Writing in the Olam Katan (Small World) weekly Torah brochure (parsha sheet) distributed in synagogues throughout Israel, Aviner wrote that critics of the Chief Rabbinate (in this specific case, liberal Zionist Orthodox and Modern Orthodox rabbis who have launched their own conversion courts) have the status of “din rodef [a person judged by halakha to be a pursuer who can be killed in cold blood].”
“Din rodef” is normally applied only in the heat of the moment as one person is chasing after another to kill him. In a case like that, a bystander is permitted to kill the pursuer (unless there is another way of stopping him, like calling police or simply subduing him).
But the concept of rodef has been expanded in rabbinic discourse to include politicians supporting bills or other political acts – like peace treaties with Arab governments and the Palestinians – that rabbis believe endanger the people of Israel, and to include other people whose actions endanger Orthodox rabbinic control over key life-cycle issues in Israel, like marriage, divorce and conversion. In the months before Prime Minister Yitzhak Rabin was assassinated by a right-wing Zionist Orthodox assassin with a haredi background, leading right-wing rabbis ruled Rabin had the status of “din rodef,” and those rulings are widely believed to have played a causative role in Rabin’s murder.
In an ask the rabbi column in Olam Katan, Aviner was asked, “How should one relate to a rabbi who harasses the chief rabbinate?”
“Very severely,” Aviner responded. “[Former Zionist Orthodox Ashkenazi Chief] Rabbi Avraham [Kahana] Shapira said that such a person has ‘din rodef’ against the Jewish people.”
Aviner told the Jerusalem Post he did not mean to imply that rabbis who “harass” or go agains the chief rabbinate should be killed.
“Anyone who makes that interpretation should either be put on trial for incitement to murder or evaluated psychiatrically as mentally ill and institutionalized,” Aviner reportedly said.
When pressed by the Post, Aviner further explained his response in Olam Katan.

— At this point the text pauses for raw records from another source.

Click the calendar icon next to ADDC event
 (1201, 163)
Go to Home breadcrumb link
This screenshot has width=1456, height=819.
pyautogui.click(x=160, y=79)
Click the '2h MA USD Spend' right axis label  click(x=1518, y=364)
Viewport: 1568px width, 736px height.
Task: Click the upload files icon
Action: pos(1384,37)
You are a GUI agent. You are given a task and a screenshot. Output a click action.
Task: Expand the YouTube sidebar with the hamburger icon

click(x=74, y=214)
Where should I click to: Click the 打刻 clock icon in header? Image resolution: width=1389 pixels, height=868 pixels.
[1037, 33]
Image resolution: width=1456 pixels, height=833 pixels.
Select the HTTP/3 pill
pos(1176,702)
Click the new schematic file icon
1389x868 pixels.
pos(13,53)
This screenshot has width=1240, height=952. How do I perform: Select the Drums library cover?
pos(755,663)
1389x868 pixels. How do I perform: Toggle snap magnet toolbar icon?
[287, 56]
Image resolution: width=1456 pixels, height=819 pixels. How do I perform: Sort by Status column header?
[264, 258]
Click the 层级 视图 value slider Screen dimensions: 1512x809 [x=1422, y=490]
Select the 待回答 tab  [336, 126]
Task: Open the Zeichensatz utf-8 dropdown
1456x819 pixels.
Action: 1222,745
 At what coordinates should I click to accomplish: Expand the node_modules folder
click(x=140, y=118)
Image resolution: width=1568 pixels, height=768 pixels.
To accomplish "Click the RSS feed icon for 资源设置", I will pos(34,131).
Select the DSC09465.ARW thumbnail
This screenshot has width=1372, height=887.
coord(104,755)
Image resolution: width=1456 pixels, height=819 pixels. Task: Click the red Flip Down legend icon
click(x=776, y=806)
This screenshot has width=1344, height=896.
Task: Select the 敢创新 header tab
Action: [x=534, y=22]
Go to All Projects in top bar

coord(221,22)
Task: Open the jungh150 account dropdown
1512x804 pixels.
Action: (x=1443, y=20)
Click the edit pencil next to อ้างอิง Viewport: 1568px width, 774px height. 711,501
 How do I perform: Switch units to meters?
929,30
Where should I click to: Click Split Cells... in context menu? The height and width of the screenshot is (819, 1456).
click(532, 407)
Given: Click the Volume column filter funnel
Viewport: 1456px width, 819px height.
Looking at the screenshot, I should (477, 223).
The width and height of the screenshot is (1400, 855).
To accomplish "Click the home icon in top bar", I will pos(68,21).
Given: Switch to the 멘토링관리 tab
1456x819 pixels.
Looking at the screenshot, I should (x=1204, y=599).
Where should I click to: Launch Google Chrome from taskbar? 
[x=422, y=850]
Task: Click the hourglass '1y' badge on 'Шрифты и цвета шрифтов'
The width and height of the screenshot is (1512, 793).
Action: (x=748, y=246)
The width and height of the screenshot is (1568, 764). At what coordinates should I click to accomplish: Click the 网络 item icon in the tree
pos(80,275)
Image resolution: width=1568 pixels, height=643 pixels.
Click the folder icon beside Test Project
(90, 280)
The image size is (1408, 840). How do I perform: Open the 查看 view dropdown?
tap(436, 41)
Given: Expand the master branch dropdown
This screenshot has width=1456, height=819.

“Just like there is one prime minister and one military chief of staff, so too there can only be one chief rabbinate,” Aviner said. He reportedly only partially explained what he meant by “harassing the chief rabbinate” and refused to say what the practical implications are of ruling that people who do “harass” the chief rabbinate have the status of “din rodef.”